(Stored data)
□ □ □

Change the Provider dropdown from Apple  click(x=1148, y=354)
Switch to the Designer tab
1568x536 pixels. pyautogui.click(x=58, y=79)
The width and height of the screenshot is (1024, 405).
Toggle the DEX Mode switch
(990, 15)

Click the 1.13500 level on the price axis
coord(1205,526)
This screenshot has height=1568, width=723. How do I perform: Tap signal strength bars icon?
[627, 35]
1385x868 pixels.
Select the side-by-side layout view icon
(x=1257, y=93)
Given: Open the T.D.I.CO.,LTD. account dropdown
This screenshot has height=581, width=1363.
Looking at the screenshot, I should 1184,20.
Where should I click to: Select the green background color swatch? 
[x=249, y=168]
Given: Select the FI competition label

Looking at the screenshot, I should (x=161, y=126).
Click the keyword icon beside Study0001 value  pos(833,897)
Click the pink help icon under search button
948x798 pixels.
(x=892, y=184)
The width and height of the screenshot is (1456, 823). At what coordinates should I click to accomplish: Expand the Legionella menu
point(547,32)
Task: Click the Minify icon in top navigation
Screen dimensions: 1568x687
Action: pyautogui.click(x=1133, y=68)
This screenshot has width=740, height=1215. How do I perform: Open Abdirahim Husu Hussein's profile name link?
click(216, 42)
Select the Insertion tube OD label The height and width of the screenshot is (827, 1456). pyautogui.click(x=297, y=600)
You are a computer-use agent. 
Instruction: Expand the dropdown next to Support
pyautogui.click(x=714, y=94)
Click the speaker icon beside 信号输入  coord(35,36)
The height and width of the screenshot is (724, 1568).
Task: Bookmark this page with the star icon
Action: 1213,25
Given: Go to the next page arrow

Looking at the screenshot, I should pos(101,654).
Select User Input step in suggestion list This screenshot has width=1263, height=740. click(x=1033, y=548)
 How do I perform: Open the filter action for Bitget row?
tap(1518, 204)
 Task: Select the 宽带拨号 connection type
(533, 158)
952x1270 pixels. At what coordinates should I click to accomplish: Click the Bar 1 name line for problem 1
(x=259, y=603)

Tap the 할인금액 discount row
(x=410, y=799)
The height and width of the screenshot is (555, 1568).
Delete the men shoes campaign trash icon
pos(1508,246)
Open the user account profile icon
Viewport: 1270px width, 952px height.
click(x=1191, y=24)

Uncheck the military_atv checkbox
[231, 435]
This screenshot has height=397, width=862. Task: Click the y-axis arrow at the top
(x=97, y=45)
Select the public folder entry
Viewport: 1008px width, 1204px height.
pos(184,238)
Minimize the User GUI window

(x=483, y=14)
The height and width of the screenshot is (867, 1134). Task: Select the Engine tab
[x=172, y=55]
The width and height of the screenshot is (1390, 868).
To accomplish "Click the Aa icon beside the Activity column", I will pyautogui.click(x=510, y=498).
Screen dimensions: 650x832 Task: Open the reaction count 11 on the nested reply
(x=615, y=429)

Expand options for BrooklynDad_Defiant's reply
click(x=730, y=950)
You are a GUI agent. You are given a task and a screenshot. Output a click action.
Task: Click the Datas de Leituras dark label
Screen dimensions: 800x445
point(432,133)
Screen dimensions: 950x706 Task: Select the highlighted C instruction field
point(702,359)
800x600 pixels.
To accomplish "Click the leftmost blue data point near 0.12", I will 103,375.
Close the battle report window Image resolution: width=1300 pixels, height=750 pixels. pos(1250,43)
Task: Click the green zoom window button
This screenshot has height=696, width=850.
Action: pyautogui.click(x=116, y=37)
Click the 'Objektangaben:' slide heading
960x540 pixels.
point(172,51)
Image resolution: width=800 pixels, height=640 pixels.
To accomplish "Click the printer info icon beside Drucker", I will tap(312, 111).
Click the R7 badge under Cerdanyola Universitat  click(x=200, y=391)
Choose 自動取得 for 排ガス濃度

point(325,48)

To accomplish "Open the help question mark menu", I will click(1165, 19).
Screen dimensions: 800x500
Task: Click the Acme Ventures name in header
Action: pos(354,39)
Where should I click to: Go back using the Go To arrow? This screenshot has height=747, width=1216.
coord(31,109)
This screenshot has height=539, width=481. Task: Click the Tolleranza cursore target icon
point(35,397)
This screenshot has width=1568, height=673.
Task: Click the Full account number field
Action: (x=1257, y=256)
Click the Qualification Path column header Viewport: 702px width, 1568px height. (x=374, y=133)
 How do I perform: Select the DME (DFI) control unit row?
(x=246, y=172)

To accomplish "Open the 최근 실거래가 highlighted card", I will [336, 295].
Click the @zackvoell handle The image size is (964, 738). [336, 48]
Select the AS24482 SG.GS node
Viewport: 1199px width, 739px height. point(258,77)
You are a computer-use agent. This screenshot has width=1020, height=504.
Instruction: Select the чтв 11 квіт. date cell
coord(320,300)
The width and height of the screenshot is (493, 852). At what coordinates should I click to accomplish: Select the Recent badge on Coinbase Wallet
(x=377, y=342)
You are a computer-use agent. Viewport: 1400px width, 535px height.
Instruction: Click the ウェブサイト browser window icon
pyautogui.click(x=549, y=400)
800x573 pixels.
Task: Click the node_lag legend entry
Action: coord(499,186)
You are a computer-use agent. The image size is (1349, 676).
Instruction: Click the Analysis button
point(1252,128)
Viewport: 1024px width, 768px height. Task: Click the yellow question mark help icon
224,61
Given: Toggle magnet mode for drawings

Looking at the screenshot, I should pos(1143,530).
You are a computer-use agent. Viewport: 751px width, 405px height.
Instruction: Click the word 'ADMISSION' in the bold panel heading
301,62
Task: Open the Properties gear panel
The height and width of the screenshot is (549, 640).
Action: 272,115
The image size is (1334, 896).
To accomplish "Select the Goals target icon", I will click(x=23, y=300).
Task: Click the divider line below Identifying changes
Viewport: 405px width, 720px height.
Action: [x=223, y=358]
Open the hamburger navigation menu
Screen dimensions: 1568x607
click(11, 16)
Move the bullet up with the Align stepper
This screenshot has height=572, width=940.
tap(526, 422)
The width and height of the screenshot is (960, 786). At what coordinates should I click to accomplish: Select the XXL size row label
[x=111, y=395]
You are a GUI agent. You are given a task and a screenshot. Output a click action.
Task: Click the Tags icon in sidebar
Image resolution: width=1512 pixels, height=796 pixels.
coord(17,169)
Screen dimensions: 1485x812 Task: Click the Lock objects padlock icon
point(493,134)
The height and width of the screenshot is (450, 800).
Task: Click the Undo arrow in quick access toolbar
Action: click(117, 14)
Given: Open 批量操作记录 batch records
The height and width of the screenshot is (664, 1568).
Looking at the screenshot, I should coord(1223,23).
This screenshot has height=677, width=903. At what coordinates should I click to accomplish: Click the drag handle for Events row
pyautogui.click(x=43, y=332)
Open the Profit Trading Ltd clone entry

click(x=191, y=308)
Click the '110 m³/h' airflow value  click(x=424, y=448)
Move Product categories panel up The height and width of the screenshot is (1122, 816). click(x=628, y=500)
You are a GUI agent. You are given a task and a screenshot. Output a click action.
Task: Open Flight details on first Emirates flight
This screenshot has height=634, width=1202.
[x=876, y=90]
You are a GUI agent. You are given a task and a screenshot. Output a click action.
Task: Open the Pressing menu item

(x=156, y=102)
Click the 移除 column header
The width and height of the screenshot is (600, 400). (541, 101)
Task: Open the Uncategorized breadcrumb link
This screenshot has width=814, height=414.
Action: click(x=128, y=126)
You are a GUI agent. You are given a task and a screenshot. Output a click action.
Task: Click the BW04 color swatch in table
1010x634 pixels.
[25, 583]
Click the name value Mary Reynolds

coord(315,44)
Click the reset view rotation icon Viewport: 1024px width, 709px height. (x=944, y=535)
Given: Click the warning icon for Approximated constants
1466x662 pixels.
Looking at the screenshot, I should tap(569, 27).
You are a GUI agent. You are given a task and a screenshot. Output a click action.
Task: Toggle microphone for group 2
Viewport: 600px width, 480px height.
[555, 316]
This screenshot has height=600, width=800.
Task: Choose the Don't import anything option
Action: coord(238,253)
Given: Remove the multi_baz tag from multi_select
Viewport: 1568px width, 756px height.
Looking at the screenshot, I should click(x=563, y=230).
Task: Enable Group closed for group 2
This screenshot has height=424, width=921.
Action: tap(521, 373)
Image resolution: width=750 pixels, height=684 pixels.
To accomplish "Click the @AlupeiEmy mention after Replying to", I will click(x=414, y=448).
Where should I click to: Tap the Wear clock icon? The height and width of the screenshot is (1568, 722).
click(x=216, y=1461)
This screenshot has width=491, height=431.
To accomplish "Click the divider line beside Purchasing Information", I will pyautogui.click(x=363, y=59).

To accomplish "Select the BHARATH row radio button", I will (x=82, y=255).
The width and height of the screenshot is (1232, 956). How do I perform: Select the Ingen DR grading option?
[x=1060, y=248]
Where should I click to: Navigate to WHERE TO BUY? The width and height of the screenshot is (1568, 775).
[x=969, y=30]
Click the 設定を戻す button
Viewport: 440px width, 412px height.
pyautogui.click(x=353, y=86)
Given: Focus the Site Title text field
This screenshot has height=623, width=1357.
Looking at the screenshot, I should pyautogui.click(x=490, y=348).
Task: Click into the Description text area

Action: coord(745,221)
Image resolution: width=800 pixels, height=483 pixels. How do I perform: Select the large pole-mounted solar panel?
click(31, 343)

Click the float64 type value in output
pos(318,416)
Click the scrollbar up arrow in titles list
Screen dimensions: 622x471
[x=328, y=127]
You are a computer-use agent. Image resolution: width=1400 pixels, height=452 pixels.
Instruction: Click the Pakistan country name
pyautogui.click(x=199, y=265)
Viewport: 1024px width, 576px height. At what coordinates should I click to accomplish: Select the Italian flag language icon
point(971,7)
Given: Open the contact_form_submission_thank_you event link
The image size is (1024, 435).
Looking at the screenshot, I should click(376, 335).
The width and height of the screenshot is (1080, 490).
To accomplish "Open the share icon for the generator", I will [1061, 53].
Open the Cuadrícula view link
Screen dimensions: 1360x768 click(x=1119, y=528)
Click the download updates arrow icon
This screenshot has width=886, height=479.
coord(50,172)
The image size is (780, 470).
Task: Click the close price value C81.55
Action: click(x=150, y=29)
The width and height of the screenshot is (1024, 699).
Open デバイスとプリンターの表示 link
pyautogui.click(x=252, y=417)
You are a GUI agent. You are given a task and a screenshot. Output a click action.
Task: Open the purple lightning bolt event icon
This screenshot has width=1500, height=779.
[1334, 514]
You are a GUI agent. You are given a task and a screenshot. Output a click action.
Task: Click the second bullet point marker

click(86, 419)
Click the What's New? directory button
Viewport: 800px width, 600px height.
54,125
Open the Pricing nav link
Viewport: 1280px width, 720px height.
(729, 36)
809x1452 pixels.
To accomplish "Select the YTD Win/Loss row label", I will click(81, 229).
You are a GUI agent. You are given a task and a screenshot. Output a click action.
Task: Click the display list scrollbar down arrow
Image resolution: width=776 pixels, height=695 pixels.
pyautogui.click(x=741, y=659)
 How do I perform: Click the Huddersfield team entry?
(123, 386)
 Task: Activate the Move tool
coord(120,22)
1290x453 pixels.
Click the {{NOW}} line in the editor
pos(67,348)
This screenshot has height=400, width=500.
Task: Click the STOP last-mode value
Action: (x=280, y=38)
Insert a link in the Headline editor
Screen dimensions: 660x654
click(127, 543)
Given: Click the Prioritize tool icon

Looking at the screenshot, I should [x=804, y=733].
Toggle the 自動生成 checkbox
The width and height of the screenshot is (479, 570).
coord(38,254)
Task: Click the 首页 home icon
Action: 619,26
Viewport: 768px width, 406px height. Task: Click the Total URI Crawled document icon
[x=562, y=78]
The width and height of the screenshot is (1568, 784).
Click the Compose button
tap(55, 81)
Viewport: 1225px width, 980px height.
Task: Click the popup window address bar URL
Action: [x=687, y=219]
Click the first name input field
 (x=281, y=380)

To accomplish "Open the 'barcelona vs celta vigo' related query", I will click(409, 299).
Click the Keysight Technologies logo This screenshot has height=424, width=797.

□ □ □

▶ _Task_
Each line above that has the word "group" must be copied.

▶ _Solution below_
Task: Toggle microphone for group 2
Task: Enable Group closed for group 2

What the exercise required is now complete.